Begin at the line below that has "[Partager sur Facebook] (31, 473)". Stop after the line that has "[Filmzal: HD Film izle, Tv-Seriallar instagram]", repeating each line exactly and leaving out the pictures.

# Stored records
_ _ _ _ _
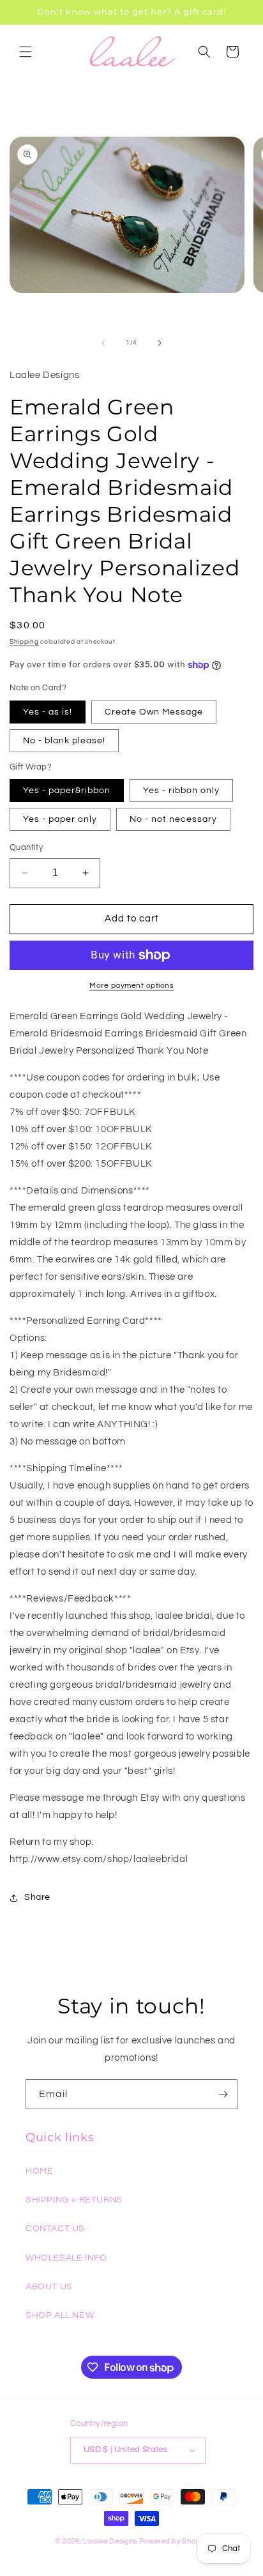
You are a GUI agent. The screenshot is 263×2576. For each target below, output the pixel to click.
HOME (39, 2171)
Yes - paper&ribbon (66, 790)
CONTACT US (55, 2228)
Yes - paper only (60, 819)
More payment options (131, 985)
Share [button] (37, 1897)
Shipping (24, 642)
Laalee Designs (110, 2541)
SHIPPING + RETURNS (74, 2199)
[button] (25, 52)
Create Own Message (154, 712)
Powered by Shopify (174, 2541)
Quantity (26, 847)
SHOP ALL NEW (60, 2315)
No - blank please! (64, 740)
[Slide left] (103, 343)
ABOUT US (49, 2286)
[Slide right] (160, 343)
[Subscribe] (223, 2094)
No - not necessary (173, 819)
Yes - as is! (47, 712)
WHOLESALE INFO (66, 2258)
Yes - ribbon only (181, 790)
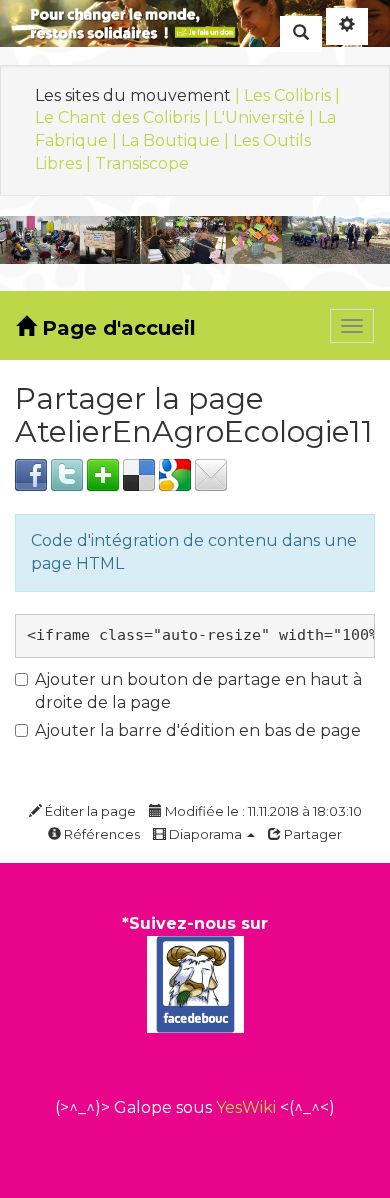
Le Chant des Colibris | (124, 117)
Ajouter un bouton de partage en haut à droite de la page (198, 691)
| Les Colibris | (287, 95)
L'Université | (265, 117)
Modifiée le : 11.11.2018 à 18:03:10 (262, 811)
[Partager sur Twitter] (67, 473)
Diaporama (205, 834)
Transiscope (142, 163)
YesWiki (246, 1107)
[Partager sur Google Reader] (175, 473)
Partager (311, 834)
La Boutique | (177, 140)
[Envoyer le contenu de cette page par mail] (211, 473)
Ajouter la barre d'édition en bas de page (198, 730)
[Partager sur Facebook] (31, 473)
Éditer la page (89, 811)
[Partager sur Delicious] (139, 473)
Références (100, 834)
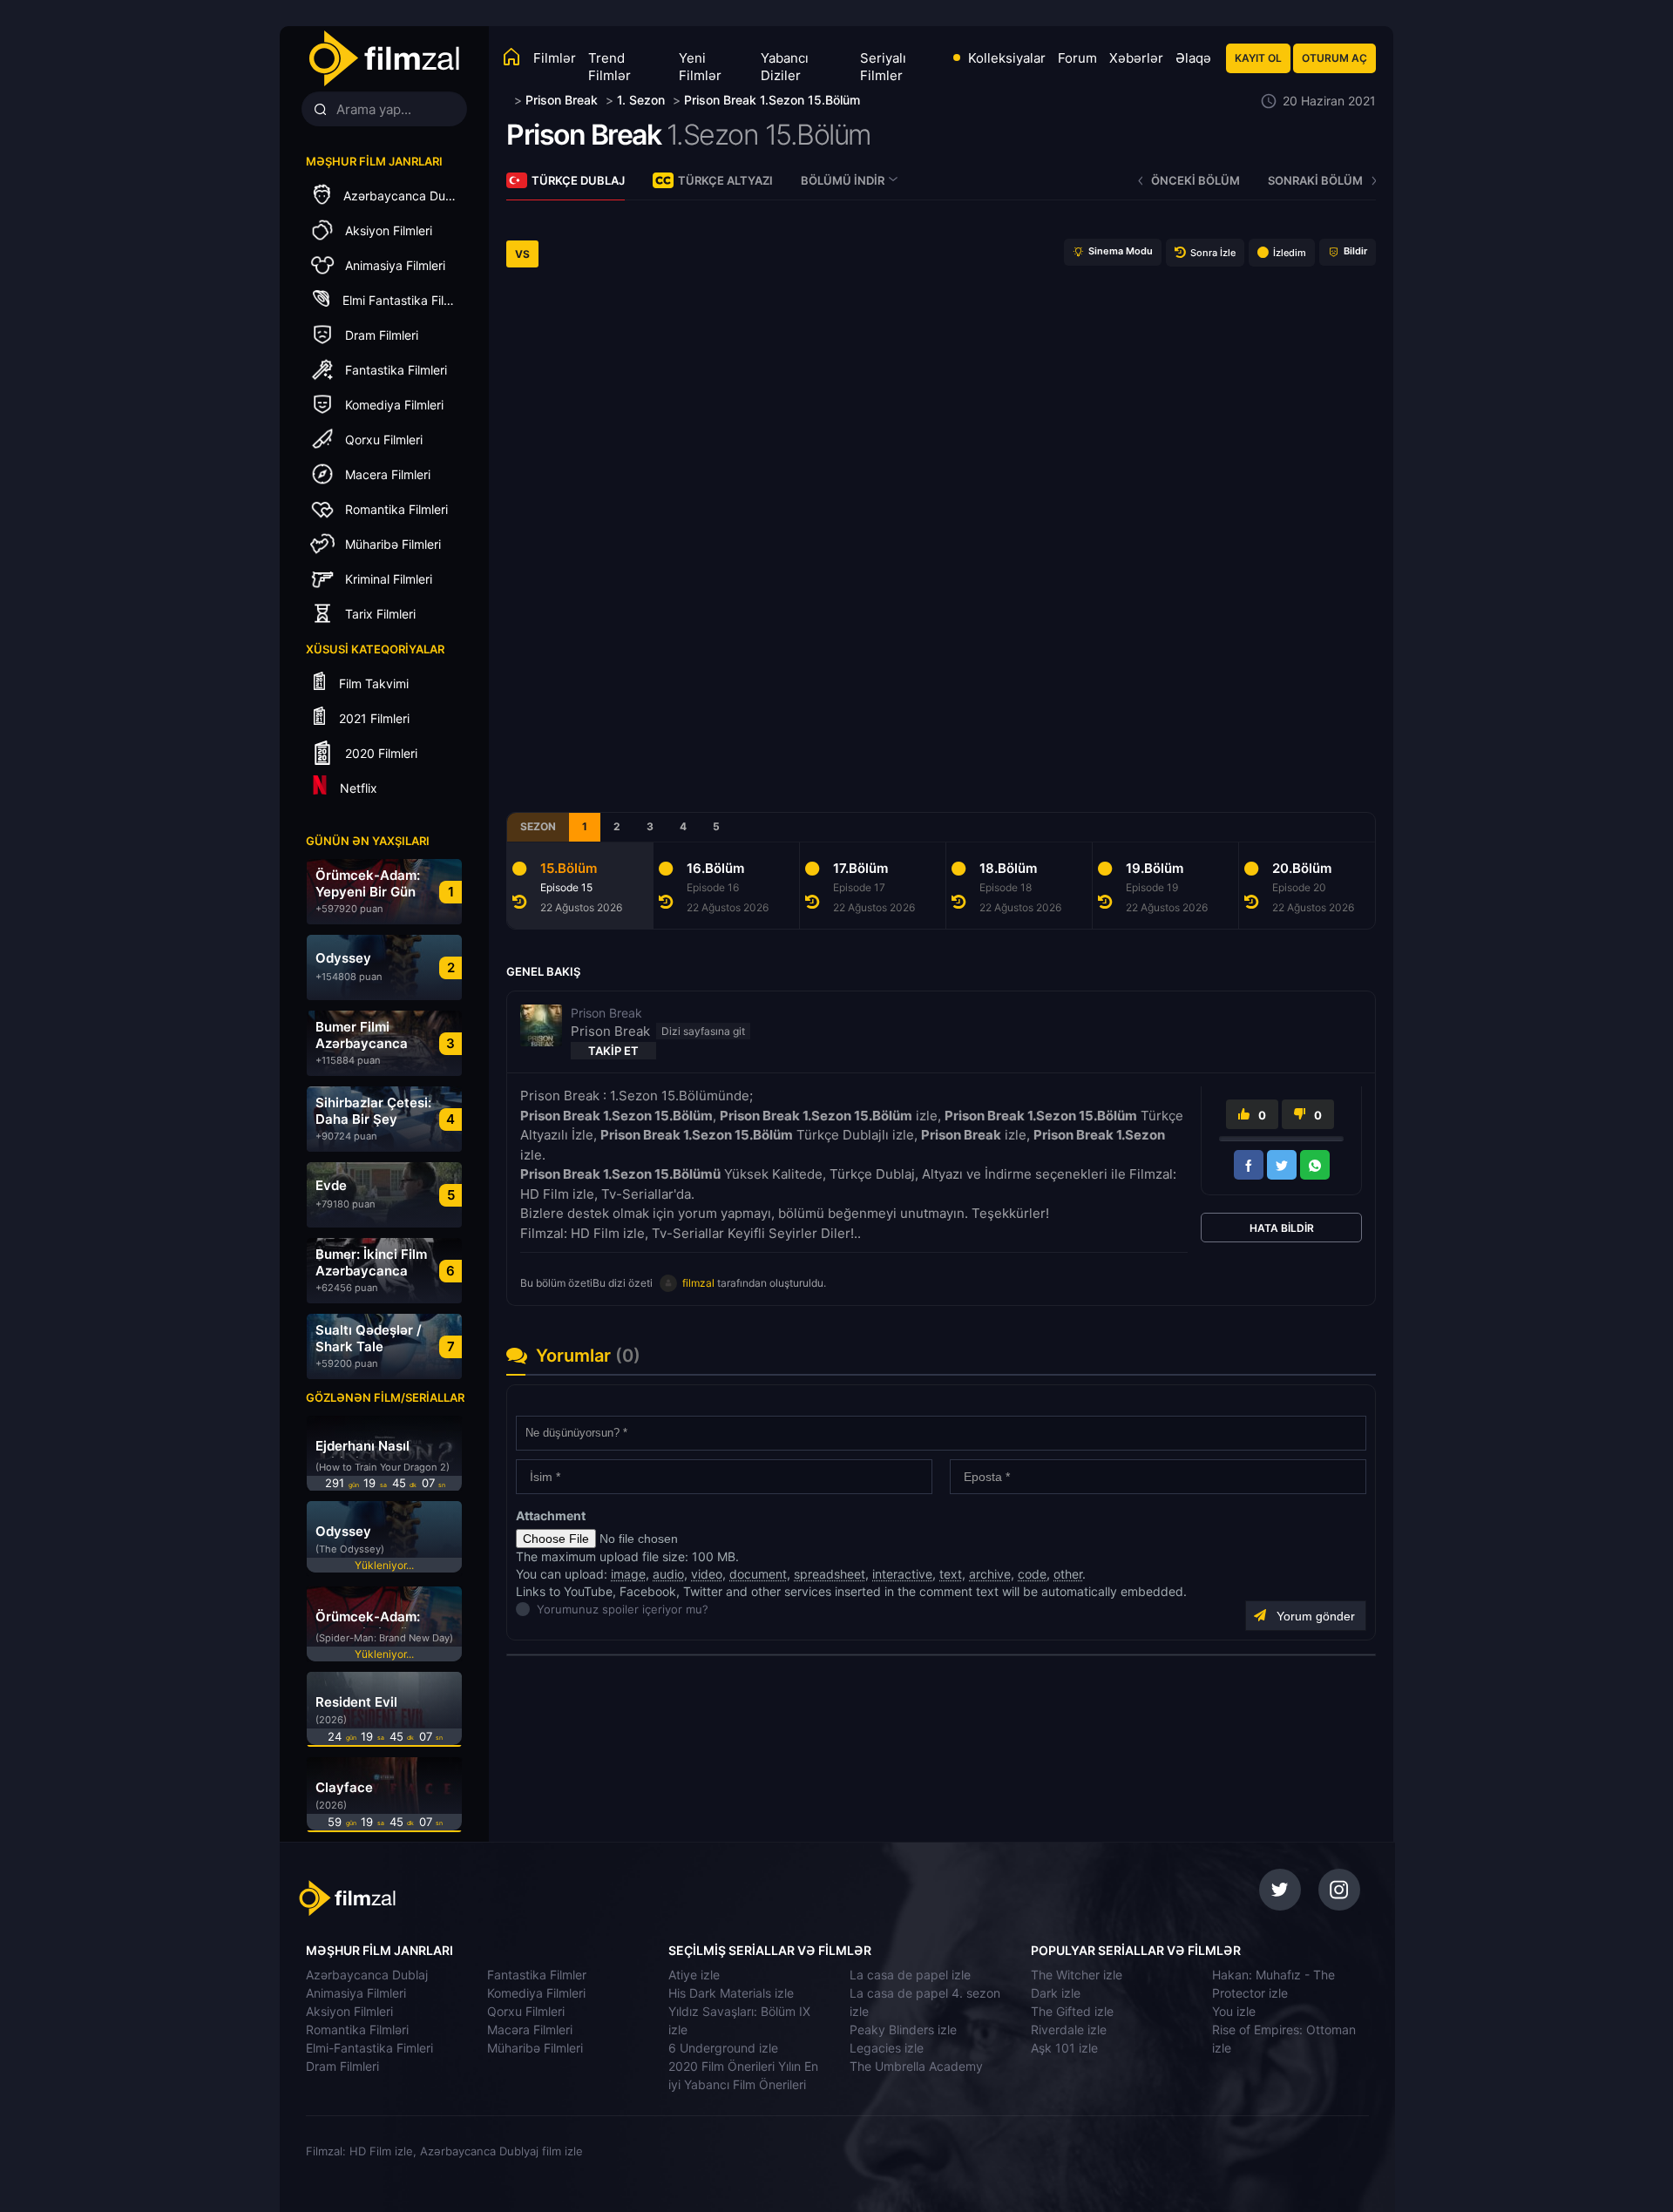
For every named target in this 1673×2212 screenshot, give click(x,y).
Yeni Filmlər (700, 67)
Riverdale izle (1069, 2029)
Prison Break (583, 135)
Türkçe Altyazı (725, 180)
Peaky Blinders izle (903, 2029)
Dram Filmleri (342, 2066)
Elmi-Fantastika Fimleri (369, 2047)
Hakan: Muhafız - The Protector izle (1273, 1983)
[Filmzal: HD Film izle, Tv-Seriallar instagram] (1339, 1890)
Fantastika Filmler (536, 1974)
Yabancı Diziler (785, 67)
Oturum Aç (1334, 57)
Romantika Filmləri (357, 2029)
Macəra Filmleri (529, 2029)
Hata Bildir (1282, 1228)
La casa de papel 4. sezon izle (925, 2002)
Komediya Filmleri (536, 1992)
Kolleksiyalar (1007, 58)
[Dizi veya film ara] (319, 109)
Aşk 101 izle (1064, 2047)
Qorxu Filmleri (526, 2011)
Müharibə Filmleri (535, 2047)
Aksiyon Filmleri (349, 2011)
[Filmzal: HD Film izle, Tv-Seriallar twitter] (1280, 1890)
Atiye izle (694, 1974)
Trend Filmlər (609, 67)
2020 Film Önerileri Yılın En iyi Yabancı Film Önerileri (743, 2075)
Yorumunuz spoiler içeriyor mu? (541, 1609)
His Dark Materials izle (731, 1992)
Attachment (551, 1515)
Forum (1077, 58)
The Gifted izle (1072, 2011)
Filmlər (554, 58)
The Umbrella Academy (916, 2066)
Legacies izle (887, 2047)
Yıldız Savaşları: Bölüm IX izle (739, 2020)
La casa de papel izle (910, 1974)
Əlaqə (1193, 58)
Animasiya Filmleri (356, 1992)
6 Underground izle (723, 2047)
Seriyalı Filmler (883, 67)
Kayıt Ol (1258, 57)
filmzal (698, 1282)
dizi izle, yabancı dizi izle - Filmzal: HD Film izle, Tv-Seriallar (421, 1898)
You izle (1234, 2011)
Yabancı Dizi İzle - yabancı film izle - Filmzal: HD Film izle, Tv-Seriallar (383, 58)
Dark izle (1055, 1992)
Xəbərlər (1136, 58)
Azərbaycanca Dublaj (367, 1974)
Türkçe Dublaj (578, 180)
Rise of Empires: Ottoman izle (1284, 2038)
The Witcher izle (1076, 1974)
_ _ _ _ _
# YOUR SOLUTION
[Partager sur Facebook] (31, 473)
Éditer la page (89, 811)
[Partager sur Delicious] (139, 473)
Références (100, 834)
For every named target in this 1673×2212 screenshot, give click(x,y).
Yeni Filmlər (700, 67)
Riverdale izle (1069, 2029)
Prison Break (583, 135)
Türkçe Altyazı (725, 180)
Peaky Blinders izle (903, 2029)
Dram Filmleri (342, 2066)
Elmi-Fantastika Fimleri (369, 2047)
Hakan: Muhafız - The Protector izle (1273, 1983)
[Filmzal: HD Film izle, Tv-Seriallar instagram] (1339, 1890)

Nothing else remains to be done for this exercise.